Original in Newsweek
Attorney general Michael Mukasey’s decision to launch a full-scale FBI probe into the destruction of CIA interrogation tapes has sent several alarmed agency employees scrambling to find lawyers. To lead the probe, the A.G. named John Durham, a hard-nosed veteran prosecutor who is assembling a team of deputies and FBI agents. Some CIA veterans fear the move is tantamount to unleashing an independent counsel on Langley. “A lot of people are worried,” says one former CIA official, who asked not to be identified talking about sensitive matters. “Whenever you have the bureau running around the building, it’s going to turn up some heads. This could turn into a witch hunt.” Justice officials say Durham was assigned to investigate the 2005 decision to destroy the tapes—not the activities recorded on them, including the use of waterboarding on Al Qaeda suspects. But at this point, Durham has no formal mandate on the probe’s scope, giving him the freedom to expand it if he chooses. “We’re going to follow this wherever it leads,” says one Justice official, who asked not to be identified discussing an ongoing probe.
One key figure, Jose Rodriguez, the former CIA chief of clandestine services who gave the order to destroy the videotapes, has retained Robert Bennett, a renowned defense lawyer who represented Bill Clinton in the Paula Jones lawsuit. Another potential witness, George Tenet, who was CIA director when the tapes were made, will be represented by former FBI general counsel Howard Shapiro. Roy Krieger, a Washington lawyer who has represented about 100 CIA employees, says that two agency officers have approached him about representation, though neither has retained him yet.

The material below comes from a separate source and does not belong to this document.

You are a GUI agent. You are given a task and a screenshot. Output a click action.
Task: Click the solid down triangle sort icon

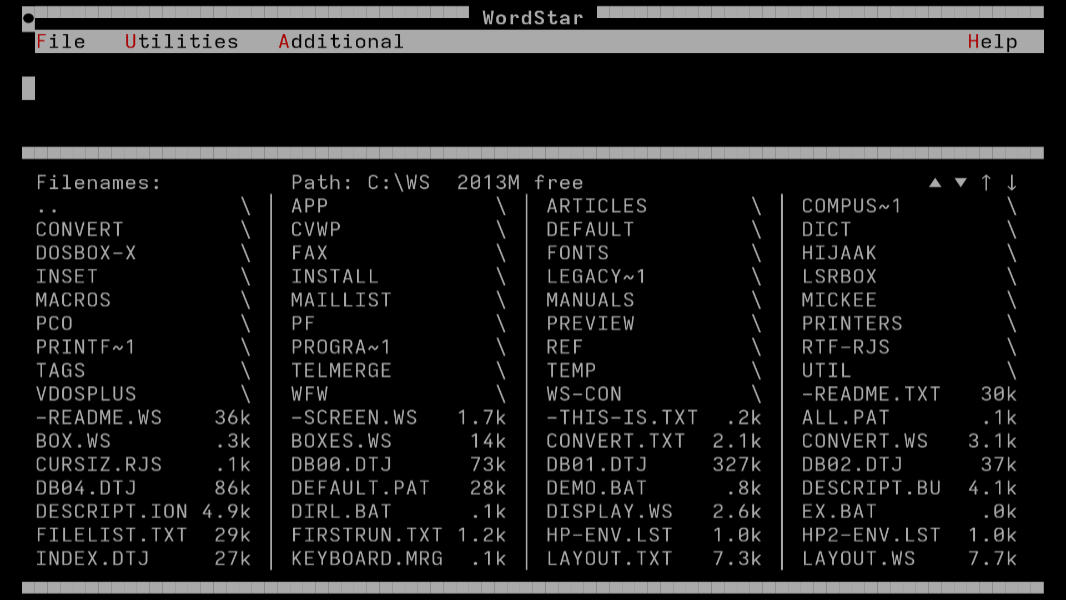click(x=960, y=183)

For the CIA spooks involved, cost is a serious issue. Krieger says legal expenses for each employee could reach “hundreds of thousands” of dollars; the CIA will not foot the bill. In anticipation of just such a scenario, however, the agency some years ago began encouraging its employees to purchase special liability-insurance policies from Wright & Co., a Virginia firm that specializes in coverage for government investigators. A Wright spokesman had no response to questions about whether claims have been filed for legal fees in connection with the tapes inquiry. CIA spokesman Paul Gimigliano confirmed the agency does not pay its officers’ legal bills, but added “only a very, very small subset of agency activities ever become the subject of litigation or investigation.”